▶ Provided passage
[START]

25 years ago: Assassination of Gamini Dissanayake

On October 24, 1994, Gamini Dissanayake, United National Party (UNP) candidate for president of Sri Lanka, was assassinated at an election rally. An explosion detonated by a suicide bomber from the Liberation Tigers of Tamil Eelam (LTTE) killed 50 others and injured 200 more.

Dissanayake accumulated many enemies in the course of his bloodstained political career. The UNP candidate held a long record of anti-Tamil racist attacks, dating back to his role as the minister in charge of the Mahaweli Project, in which Sinhalese peasants were transported from the south and settled on newly irrigated lands in the north central region, claimed by the Tamil minority.

He was also believed to be responsible for the burning of the Jaffna Public Library in 1983, an action which set the stage for the anti-Tamil pogroms incited by the UNP regime in which thousands of Tamils were murdered. He backed the 1987 Indo-Lankan accord under which the Indian army occupied the Tamil-populated provinces and sought to suppress the LTTE.

Dissanayake opposed the peace talks with the LTTE initiated by Prime Minister Chandrika Kumaratunga and called for a military offensive in the north and east. The LTTE responded with death threats. He played a major role in the factional infighting which ripped apart the UNP regime. In 1991 he introduced an impeachment motion in parliament against President R. Premadasa, backing the minority faction of Lalith Athulathmudali, which sought a harder line against the Tamils and broke with the UNP to found a new Sinhala-chauvinist party.

After the assassination, President D.B. Wijetunga imposed a state of emergency. There were widespread suggestions in the press that the upcoming presidential election would be postponed, but the curfew was lifted 24 hours later and the vote proceeded.

The Sri Lankan section of the International Committee, then known as the Revolutionary Communist League, issued a statement warning that the assassination demonstrated the intensification of the civil war in Sri Lanka and the growing danger of violent methods of repression from the ruling class, not only in Sri Lanka but throughout the Indian subcontinent.

50 years ago: Willy Brandt takes office as West German chancellor

On October 21, 1969, the West German Bundestag (Parliament) voted to elect Willy Brandt as the new Chancellor of Germany, defeating the incumbent Chancellor Kurt Georg Kiesinger, a former Nazi party member. Brandt’s election was a result of his party, the Social Democrats (SPD), forming a coalition government with the smaller liberal Free Democratic Party (FDP).

[END]

Entries for locating text and elements:

[START]

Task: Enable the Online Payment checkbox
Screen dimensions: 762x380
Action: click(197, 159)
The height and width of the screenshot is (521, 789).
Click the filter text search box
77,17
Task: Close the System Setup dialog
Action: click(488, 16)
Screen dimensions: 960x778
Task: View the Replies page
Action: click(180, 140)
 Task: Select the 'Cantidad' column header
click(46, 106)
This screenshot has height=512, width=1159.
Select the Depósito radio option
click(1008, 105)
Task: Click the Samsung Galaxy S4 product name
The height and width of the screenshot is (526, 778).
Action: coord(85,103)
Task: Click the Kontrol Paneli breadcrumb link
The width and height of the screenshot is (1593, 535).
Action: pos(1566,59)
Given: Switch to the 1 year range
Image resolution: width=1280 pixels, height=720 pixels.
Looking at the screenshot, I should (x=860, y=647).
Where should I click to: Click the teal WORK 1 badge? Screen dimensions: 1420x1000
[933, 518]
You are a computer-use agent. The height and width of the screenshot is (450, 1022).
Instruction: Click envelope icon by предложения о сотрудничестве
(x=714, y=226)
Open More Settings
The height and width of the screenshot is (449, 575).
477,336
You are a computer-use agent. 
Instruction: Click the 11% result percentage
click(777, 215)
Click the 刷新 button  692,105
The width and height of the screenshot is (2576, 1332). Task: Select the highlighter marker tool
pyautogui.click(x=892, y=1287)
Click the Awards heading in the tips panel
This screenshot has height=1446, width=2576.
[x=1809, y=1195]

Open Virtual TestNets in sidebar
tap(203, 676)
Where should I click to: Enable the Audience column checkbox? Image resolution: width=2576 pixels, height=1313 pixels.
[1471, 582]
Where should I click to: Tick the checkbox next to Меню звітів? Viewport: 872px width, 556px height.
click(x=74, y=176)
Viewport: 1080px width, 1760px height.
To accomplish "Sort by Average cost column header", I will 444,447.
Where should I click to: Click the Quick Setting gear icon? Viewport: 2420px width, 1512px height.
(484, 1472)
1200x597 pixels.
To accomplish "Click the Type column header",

[END]

▶ Problems to solve
• A. Quote the historical anniversaries passage between "After the assassination, President" and "the Indian subcontinent.", inclusive.
• B. In the entries, rewrite the lines between the line holding "You are a computer-use agent. The" and the line holding "Click the 刷新", inclusive, with "envelope icon" replaced by "mail icon" and nothing else altered. Return only those lines.

▶ Results for each task
• A.
After the assassination, President D.B. Wijetunga imposed a state of emergency. There were widespread suggestions in the press that the upcoming presidential election would be postponed, but the curfew was lifted 24 hours later and the vote proceeded.

The Sri Lankan section of the International Committee, then known as the Revolutionary Communist League, issued a statement warning that the assassination demonstrated the intensification of the civil war in Sri Lanka and the growing danger of violent methods of repression from the ruling class, not only in Sri Lanka but throughout the Indian subcontinent.

• B.
You are a computer-use agent. The height and width of the screenshot is (450, 1022).
Instruction: Click mail icon by предложения о сотрудничестве
(x=714, y=226)
Open More Settings
The height and width of the screenshot is (449, 575).
477,336
You are a computer-use agent. 
Instruction: Click the 11% result percentage
click(777, 215)
Click the 刷新 button  692,105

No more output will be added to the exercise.